On June 10, 2022, we completed a three-for-two split of our units by way of a subdivision of units (the “Unit Split”), whereby unitholders received an additional one-half of a unit for each unit held, resulting in the issuance of approximately 152.7 million additional units. Our preferred units were not affected by the Unit Split. In conjunction with the Unit Split, BIPC completed a concurrent three-for-two share split of the BIPC exchangeable shares. The BIPC split was also implemented by way of a subdivision whereby shareholders received an additional one-half of a share for each share held. Corresponding three-for-two splits of the Exchangeable units were also completed on June 10, 2022. All historical per unit or share disclosures have been adjusted to effect for the change in units and shares due to the splits.
FORWARD-LOOKING STATEMENTS
This annual report on Form 20-F contains certain “forward-looking statements” and “forward-looking information” within the meaning of applicable securities laws. These forward-looking statements and information relate to, among other things, our business, operations, objectives, goals, strategies, intentions, plans, beliefs, expectations and estimates and anticipated events or trends. In some cases, you can identify forward-looking statements and information by terms such as “anticipate,” “believe,” “could,” “estimate,” “likely,” “expect,” “intend,” “may,” “continue,” “plan,” “potential,” “objective,” “tend,” “seek,” “target,” “foresee,” “aim to,” “outlook,” “endeavor,” “will,” “would” and “should” or the negative of those terms or other comparable terminology. These forward-looking statements and information are not historical facts but reflect our current expectations regarding future results or events and are based on information currently available to us and on assumptions we believe are reasonable.

### [ACTIVITY]
Repeat the full annual report excerpt on the unit split and forward-looking statements, word for word. Work only from the annual report excerpt.

### [DATA SEGMENT]
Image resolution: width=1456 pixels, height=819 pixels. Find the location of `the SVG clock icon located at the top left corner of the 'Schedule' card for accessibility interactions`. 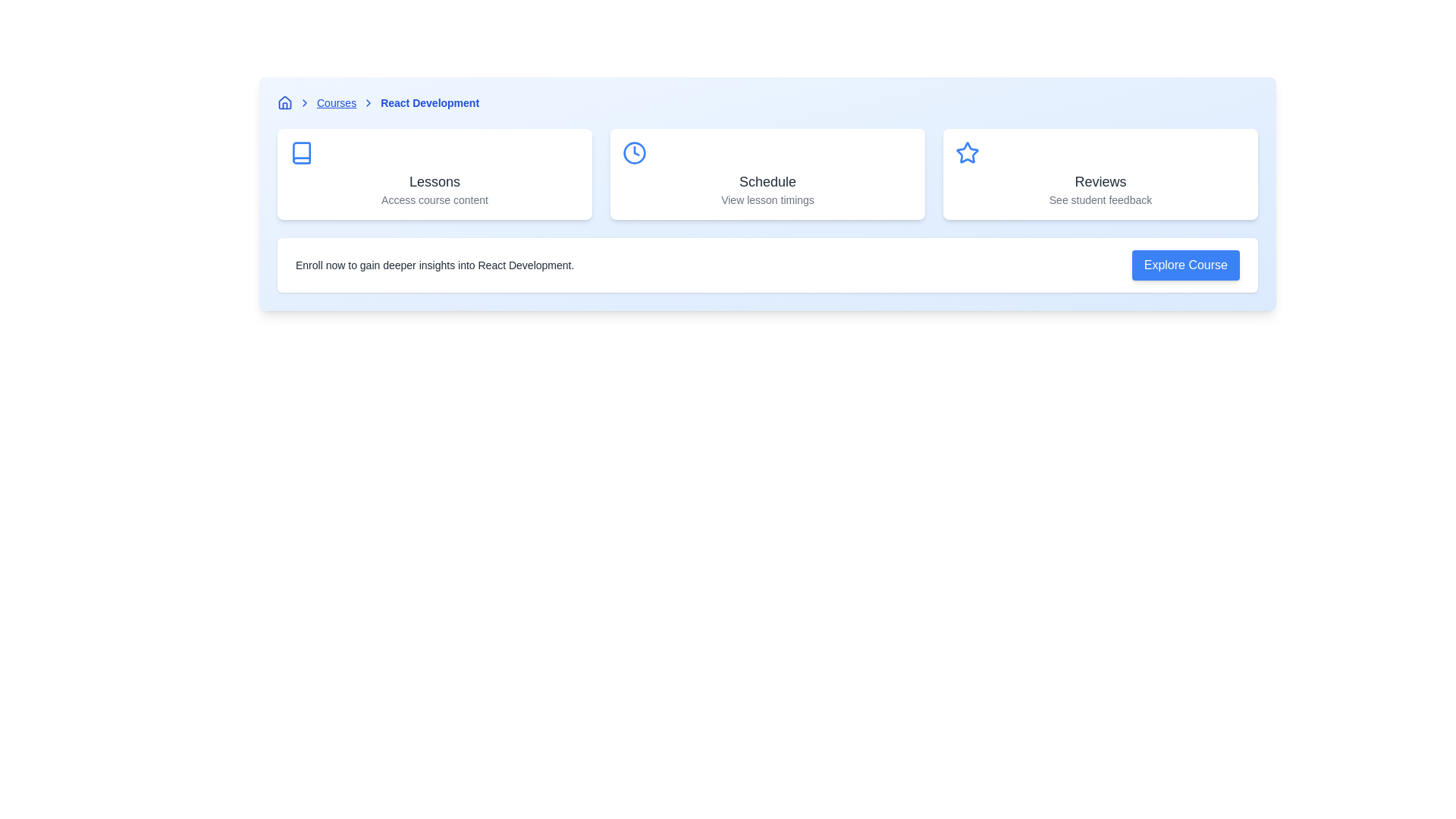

### [REPLY TO THE EXERCISE]
On June 10, 2022, we completed a three-for-two split of our units by way of a subdivision of units (the “Unit Split”), whereby unitholders received an additional one-half of a unit for each unit held, resulting in the issuance of approximately 152.7 million additional units. Our preferred units were not affected by the Unit Split. In conjunction with the Unit Split, BIPC completed a concurrent three-for-two share split of the BIPC exchangeable shares. The BIPC split was also implemented by way of a subdivision whereby shareholders received an additional one-half of a share for each share held. Corresponding three-for-two splits of the Exchangeable units were also completed on June 10, 2022. All historical per unit or share disclosures have been adjusted to effect for the change in units and shares due to the splits.
FORWARD-LOOKING STATEMENTS
This annual report on Form 20-F contains certain “forward-looking statements” and “forward-looking information” within the meaning of applicable securities laws. These forward-looking statements and information relate to, among other things, our business, operations, objectives, goals, strategies, intentions, plans, beliefs, expectations and estimates and anticipated events or trends. In some cases, you can identify forward-looking statements and information by terms such as “anticipate,” “believe,” “could,” “estimate,” “likely,” “expect,” “intend,” “may,” “continue,” “plan,” “potential,” “objective,” “tend,” “seek,” “target,” “foresee,” “aim to,” “outlook,” “endeavor,” “will,” “would” and “should” or the negative of those terms or other comparable terminology. These forward-looking statements and information are not historical facts but reflect our current expectations regarding future results or events and are based on information currently available to us and on assumptions we believe are reasonable.